[Text provided]

Putin’s group decided to reverse that trend. For that task they
needed not only more power than Boris Yeltsin had as President but
– most importantly – a different kind of power. The Kremlin’s
future rulers were convinced that at the very core they needed to
restore what was a traditional and central engine of social
development in Russian history: the State. In order to accomplish
this project, they had to link the state and accumulation into one
undivided whole of social power. If one looks for a singular
explanation of “Putin’s Idea”, most probably this is the closest we
can get. Their long-term task was to reconstruct and modernize
Russia but in order to have some results in that remarkably complex
goal, they had to dramatically change the pattern of accumulation
and the structure of power; indeed, to reshape the political
economy of Russia.  

ACCUMULATION – POWER – MODERNIZATION

The logic of the capital expansion in the 1990s was nothing
short, as Jonathan Nitzan and Simshon Bichler argued, of “to
penetrate and alter the nature of the state itself”. They were,
however, caught in an existential dilemma – to have a weak state
was good for business (no taxes, corrupt officials, etc.) but to
have too weak a state was bad for business (their main problem was
that the state was too weak to secure/protect the gains of the
dominant capital). In a truly Hegelian spirit they solved this
seemingly deep contradiction by evoking the notion of politics. The
oligarchs, then, “had to take things into their own hands” by
engaging in a collective political action.

But it was not enough, and as early as the mid-1990s, Russian
oligarchs were actively looking for international capital backing.

[To do]
**a)** In the passage on Russia's political economy, what did Putin's group think they had to restore?
**b)** Name each person mentioned in the passage on Russia's political economy.
**c)** Write the next few sentences of the passage on Russia's political economy, picking up after its final sentence.
The entries after this point are unrelated to the passage on Russia's political economy.

[Provided information]
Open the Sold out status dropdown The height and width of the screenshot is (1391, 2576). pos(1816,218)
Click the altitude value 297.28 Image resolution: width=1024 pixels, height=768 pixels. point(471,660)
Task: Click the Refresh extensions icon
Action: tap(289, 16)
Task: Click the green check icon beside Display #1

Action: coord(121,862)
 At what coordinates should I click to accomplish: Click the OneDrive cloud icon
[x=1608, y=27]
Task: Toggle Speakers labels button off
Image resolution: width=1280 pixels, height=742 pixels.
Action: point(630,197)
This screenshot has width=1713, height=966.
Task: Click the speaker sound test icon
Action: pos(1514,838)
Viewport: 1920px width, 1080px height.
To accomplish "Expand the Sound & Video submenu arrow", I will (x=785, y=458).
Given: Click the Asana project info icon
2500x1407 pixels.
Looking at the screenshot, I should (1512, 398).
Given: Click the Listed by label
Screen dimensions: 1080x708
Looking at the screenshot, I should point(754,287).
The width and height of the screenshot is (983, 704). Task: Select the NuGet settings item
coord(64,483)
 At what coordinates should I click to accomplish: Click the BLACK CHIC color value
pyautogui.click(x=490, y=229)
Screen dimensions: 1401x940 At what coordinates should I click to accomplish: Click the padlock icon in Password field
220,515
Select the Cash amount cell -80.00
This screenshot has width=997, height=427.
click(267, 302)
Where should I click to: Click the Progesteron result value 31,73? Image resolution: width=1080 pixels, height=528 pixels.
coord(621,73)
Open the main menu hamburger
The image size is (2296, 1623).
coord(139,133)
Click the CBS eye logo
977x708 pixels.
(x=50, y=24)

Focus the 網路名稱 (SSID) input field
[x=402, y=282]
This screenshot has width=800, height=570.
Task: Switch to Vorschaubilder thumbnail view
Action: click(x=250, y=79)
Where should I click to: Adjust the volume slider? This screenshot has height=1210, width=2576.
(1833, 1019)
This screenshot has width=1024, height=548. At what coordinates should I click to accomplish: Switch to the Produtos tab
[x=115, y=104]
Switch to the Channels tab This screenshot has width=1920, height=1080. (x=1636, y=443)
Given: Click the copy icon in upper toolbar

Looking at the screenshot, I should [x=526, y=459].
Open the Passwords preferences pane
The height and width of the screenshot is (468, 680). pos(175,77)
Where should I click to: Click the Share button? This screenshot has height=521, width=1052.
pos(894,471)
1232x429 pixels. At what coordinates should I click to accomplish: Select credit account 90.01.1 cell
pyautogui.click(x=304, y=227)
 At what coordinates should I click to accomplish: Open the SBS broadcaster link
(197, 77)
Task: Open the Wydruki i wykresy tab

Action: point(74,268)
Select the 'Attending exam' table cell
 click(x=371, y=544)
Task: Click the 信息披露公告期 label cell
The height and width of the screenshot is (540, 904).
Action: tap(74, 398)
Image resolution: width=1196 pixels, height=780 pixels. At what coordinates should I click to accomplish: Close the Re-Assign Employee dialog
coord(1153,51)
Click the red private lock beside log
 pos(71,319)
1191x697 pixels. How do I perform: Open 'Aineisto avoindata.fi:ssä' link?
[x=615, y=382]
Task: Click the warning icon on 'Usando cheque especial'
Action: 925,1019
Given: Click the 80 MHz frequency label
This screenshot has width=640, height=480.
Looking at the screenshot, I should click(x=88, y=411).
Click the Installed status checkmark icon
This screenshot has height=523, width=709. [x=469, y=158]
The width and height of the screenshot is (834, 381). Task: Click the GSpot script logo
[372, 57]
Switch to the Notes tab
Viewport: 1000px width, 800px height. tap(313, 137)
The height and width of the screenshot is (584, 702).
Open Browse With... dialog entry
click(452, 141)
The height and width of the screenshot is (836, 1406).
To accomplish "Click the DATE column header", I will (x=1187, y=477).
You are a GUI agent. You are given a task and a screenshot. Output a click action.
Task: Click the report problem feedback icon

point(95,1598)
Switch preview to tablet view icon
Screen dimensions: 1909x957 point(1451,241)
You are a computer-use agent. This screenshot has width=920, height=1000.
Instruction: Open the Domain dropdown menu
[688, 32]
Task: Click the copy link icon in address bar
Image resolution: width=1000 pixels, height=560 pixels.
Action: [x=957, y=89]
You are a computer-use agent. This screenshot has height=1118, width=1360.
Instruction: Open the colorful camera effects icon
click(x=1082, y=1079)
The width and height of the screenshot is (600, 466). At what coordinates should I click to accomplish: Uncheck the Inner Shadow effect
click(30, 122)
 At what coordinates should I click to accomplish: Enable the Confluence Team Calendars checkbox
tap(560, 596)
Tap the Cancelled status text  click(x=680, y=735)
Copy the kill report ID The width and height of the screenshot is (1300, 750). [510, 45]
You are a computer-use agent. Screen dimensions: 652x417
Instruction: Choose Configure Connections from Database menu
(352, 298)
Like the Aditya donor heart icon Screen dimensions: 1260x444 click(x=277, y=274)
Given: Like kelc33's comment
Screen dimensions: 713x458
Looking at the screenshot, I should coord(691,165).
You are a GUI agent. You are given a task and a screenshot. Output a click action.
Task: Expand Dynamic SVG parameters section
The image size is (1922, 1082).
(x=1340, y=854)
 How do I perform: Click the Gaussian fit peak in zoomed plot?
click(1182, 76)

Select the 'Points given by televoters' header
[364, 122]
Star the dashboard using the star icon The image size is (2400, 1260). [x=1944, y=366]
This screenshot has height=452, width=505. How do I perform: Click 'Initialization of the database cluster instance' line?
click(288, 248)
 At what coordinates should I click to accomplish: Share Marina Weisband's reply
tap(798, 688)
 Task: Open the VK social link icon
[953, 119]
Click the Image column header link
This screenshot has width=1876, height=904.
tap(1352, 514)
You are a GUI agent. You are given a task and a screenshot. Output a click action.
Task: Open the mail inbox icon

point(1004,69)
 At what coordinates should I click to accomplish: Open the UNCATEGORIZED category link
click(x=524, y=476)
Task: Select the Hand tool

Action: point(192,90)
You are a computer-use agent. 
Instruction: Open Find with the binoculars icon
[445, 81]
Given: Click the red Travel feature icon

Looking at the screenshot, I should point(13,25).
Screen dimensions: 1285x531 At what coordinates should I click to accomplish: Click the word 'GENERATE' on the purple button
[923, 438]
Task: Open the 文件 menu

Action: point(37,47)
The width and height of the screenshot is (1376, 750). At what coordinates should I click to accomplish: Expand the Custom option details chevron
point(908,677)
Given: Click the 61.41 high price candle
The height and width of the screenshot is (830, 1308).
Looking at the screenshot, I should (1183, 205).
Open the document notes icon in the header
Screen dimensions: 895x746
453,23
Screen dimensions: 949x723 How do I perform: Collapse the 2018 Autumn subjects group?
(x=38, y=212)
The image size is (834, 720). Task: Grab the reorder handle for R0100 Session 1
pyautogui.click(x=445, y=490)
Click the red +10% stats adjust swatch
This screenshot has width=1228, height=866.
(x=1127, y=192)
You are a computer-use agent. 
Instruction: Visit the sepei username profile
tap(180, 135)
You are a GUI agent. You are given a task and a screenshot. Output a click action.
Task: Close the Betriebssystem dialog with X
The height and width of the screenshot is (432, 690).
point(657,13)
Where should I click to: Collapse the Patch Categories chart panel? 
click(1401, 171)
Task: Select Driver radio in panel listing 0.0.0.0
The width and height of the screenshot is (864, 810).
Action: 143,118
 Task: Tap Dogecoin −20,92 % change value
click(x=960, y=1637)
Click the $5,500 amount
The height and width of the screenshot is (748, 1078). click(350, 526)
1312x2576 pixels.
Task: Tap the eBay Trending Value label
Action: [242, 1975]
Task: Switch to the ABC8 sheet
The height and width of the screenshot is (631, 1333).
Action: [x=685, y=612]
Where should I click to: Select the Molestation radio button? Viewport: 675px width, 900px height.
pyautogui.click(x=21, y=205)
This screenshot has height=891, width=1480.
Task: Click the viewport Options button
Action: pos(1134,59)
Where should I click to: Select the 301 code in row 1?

[Exercise answers]
**a)** The State, a traditional and central engine of social development in Russian history.

**b)** Putin, Boris Yeltsin, Jonathan Nitzan, Simshon Bichler

**c)**
They were seeking transnational ownership to, on the one hand, gain
access to international capital (in order to gain more power
domestically) and, on the other, to secure their access to safer
investment abroad. Having advanced the “privatization of the
state,” Russian oligarchs were getting ready to make a real deal:
to merge with international capital and put the Russian economy on
the trading block.

Are we still puzzled why Putin’s group obsessively put “state
sovereignty” at the core of their program? Why were the Kremlin’s
planners besieged by the “threat of unpredictability,” “lack of
control” and “need for stability”? And are we still puzzled by the
Russian population’s support for Putin in light of the “double
failure” of the 1990s – the loss of “empire” and the collapse of
the economy?

It is time now to try to decipher the political economy of
Putin’s Russia. A seductively simplistic algorithm of Russia’s
political economy would look something like this:

  • Putin’s group rule = power + oil/gas + TV
  • Power = state-based accumulation + Presidency
    (trusteeship) 
  • Oil/Gas = principal state/private revenues
  • TV = relative control of mass opinion 

Therefore, Putin’s rule + power + oil + TV = the Russian
developmental state in progress.

In order to make any change, to define new rules, and “bring the
state back,” Putin’s Kremlin elite needed more power and new
resources (in order to avoid becoming trapped in a new dependency
cycle by the oligarchs). So what they were really looking for was a
different mode of accumulation; accumulation that would not
differentiate between “economic” and “political” power; where money
would not be “separated” from the institutions, law, culture, etc.;
accumulation that would be more totalizing in their capture of
economy/society; accumulation that would epitomize power; or in J.
Nitzan’s and S. Bichler’s terms “…what we deal with here is
organized power at large. Numerous power institutions and processes
– from ideology, through culture, to organized violence, religion,
the law, ethnicity, gender, international conflict, labor
relations, …all bear the differential level and volatility of
earnings… there is a single process of capital accumulation/state
formation, a process of restructuring by which power is accumulated
as capital.”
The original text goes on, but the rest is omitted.